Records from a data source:
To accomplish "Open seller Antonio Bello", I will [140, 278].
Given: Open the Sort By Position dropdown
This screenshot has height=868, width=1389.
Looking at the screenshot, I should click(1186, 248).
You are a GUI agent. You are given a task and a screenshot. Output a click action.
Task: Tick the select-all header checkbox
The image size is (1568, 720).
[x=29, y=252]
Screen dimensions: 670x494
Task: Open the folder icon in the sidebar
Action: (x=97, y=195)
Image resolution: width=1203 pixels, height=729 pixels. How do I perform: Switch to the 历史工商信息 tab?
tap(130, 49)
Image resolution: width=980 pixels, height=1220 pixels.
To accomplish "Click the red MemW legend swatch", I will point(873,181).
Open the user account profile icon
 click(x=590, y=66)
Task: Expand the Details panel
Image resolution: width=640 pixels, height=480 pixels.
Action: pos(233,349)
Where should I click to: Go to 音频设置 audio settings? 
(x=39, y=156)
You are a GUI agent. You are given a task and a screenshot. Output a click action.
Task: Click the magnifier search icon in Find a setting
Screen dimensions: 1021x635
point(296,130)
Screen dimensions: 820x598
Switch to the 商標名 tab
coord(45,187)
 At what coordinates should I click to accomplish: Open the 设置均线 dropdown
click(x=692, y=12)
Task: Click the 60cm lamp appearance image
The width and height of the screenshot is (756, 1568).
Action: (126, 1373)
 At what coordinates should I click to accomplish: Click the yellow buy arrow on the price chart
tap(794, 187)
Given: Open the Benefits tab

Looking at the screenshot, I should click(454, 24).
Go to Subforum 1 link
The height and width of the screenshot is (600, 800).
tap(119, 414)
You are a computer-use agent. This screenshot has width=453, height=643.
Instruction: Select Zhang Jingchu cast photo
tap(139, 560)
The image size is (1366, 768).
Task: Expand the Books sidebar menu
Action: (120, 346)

_Exercise description_: From the line holding "The width and" through the final line of the data above, copy every line exactly as written. Include nothing else.

_Response box_:
The width and height of the screenshot is (756, 1568).
Action: (126, 1373)
 At what coordinates should I click to accomplish: Click the yellow buy arrow on the price chart
tap(794, 187)
Given: Open the Benefits tab

Looking at the screenshot, I should click(454, 24).
Go to Subforum 1 link
The height and width of the screenshot is (600, 800).
tap(119, 414)
You are a computer-use agent. This screenshot has width=453, height=643.
Instruction: Select Zhang Jingchu cast photo
tap(139, 560)
The image size is (1366, 768).
Task: Expand the Books sidebar menu
Action: (120, 346)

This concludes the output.